─── Provided passage ───

Many painting styles have been discovered and used to create beautiful masterpieces. Here’s a question for you. If you desire to learn drawing and painting, what should be your foundation or starting point? 

 

The answer is sketching. Before mastering other aspects of drawing, it’s important that an aspiring artist learns and implements the concepts of sketching. Through this guide, we are going to learn about the top 6 types of sketching techniques that every artist needs to master. Alright pencil warriors, let’s begin!

 

1) Hatching

 

 

One of the most fundamental types of sketching, the hatching technique is used to add shadows and depth to our artworks. This is done by using shading.

 

Hatching involves drawing a set of non-crossing lines that are parallel to each other. These lines portray or represent the illumination effects that a light source has on the art subject.

 

In simple words, if we need to showcase the illuminated areas of the art subject, the gap between the lines should be more. On the other hand, in order to represent shadows or darker areas in our artwork, the gap between these lines should be less. 

 

As we discussed just now, the lines used in the hatching technique of sketching should not only be parallel but also proceed in the same direction. However, that does not always have to be the case.

 

There are exceptions to this rule. The artist gets the flexibility of adding lesser or more curvature to the lines depending on the outline or the contour of the art subject.

 

Such lines are known as cross-contour lines. But what even is the relevance of such lines? Straight and parallel lines are used to represent 2-dimensional artworks. This is where the cross-contour lines change the aesthetics of the drawing.

 

If an artist uses them in the correct manner, cross-contour lines can depict the 3-dimensional qualities of an object on a piece of paper! That is, this advanced form of hatching helps to add a 3-dimensional effect to the otherwise 2-dimensional art.

 

Furthermore, the 3-dimensional depiction of the art subject plus the representation of shadows through the gap between the lines gives an overall professional and realistic look to our art.

 

2) Cross-Hatching

 

 

Just like hatching, cross-hatching is categorized as a sketching technique to add shadows to the art. 

 

The usage of the cross-hatching technique is very similar to the hatching technique. This too involves drawing lines to depict shadows and illumination in the art subject. 

 

Then what’s the difference between the two? While hatching involves the use of only one set of lines, 2 sets of lines are used to depict cross-hatching. Normally, the lines belonging to one set are parallel to each other. However, the lines of set 1 and set 2 need to intersect each other.

─── Dataset content ───

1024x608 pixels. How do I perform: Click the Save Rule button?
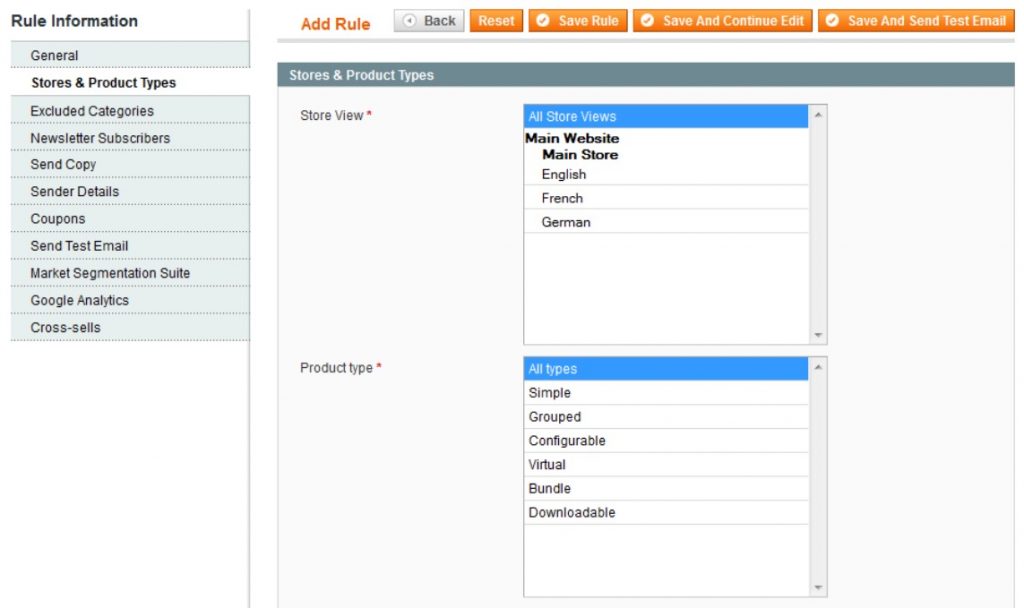click(x=577, y=21)
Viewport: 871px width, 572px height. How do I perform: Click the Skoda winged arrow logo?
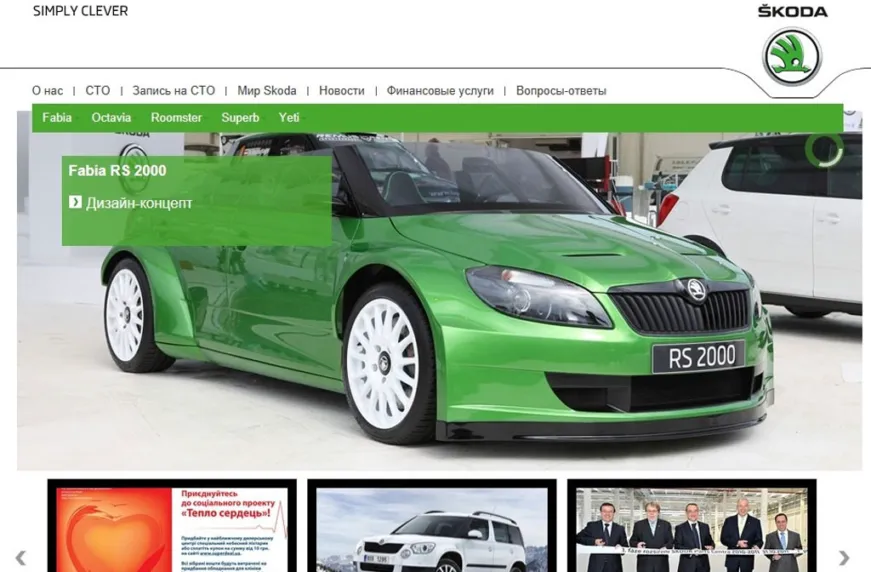point(792,57)
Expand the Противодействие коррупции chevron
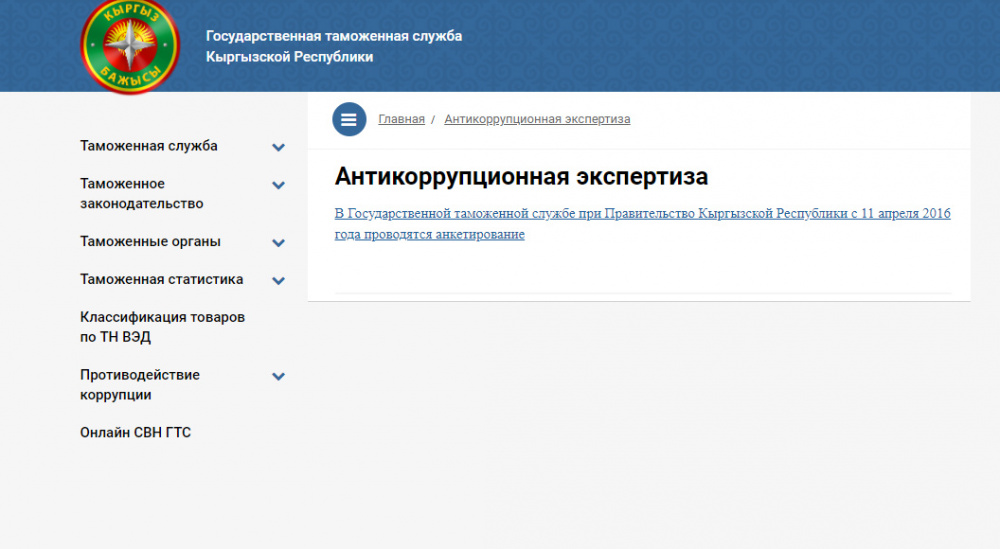The height and width of the screenshot is (549, 1000). click(279, 377)
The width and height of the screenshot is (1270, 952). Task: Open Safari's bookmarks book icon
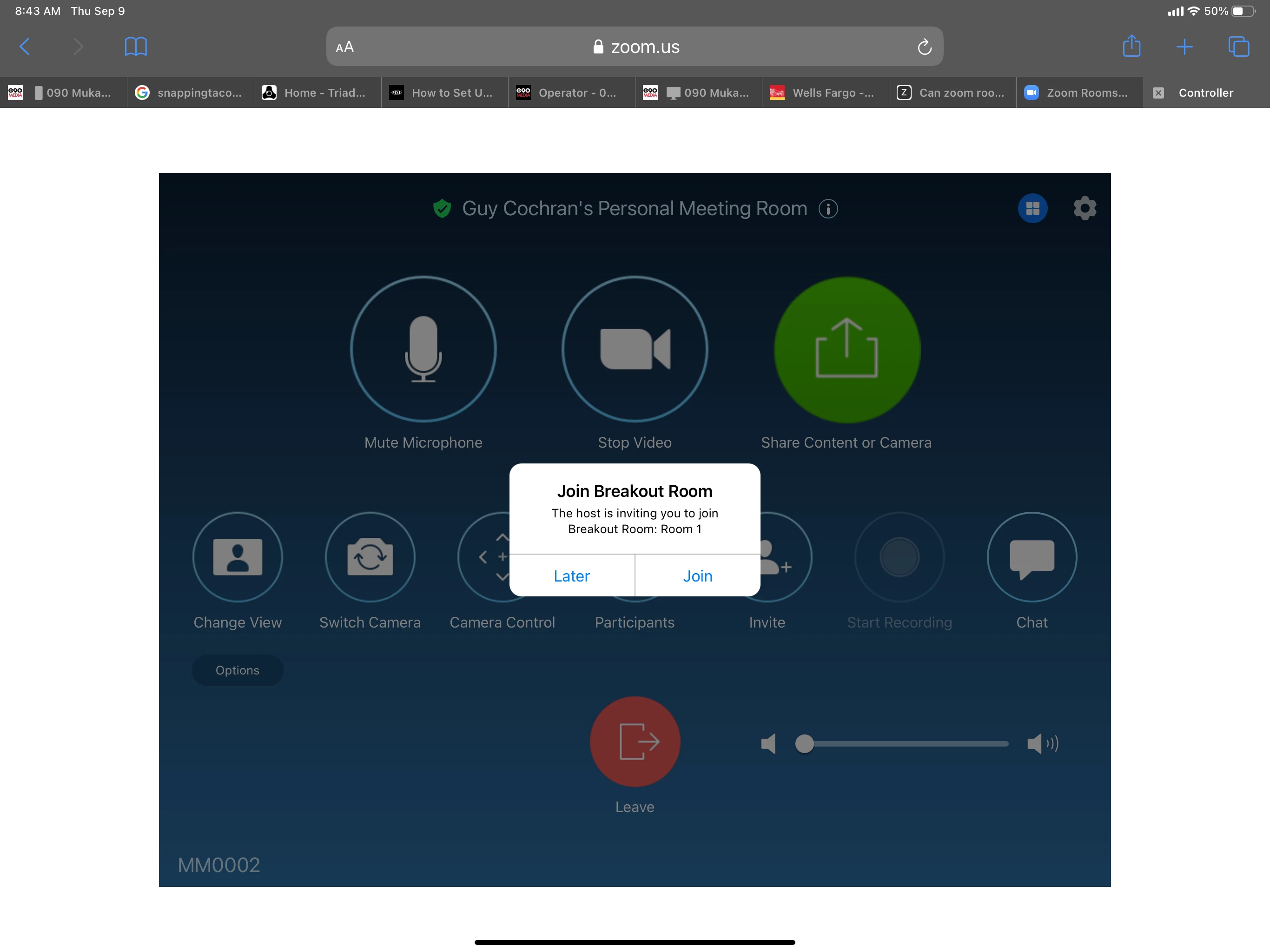(135, 46)
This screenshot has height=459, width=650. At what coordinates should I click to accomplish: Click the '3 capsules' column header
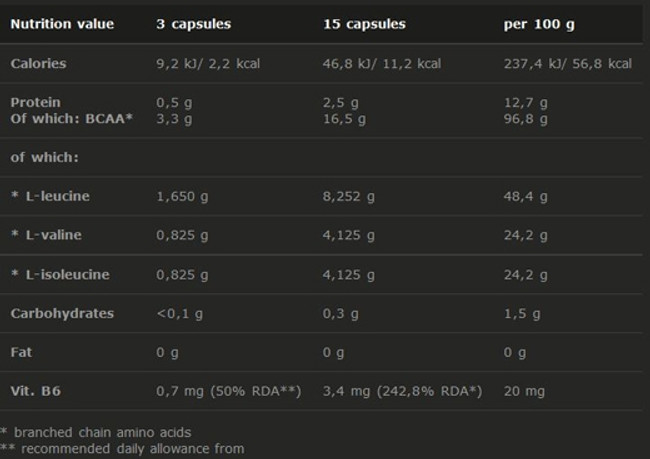click(193, 24)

───

» Short exercise
Duplicate the part of the sketching guide starting at "Such lines are" and ending at "of the drawing.". These items have no connection to the sketching guide.

» Full answer
Such lines are known as cross-contour lines. But what even is the relevance of such lines? Straight and parallel lines are used to represent 2-dimensional artworks. This is where the cross-contour lines change the aesthetics of the drawing.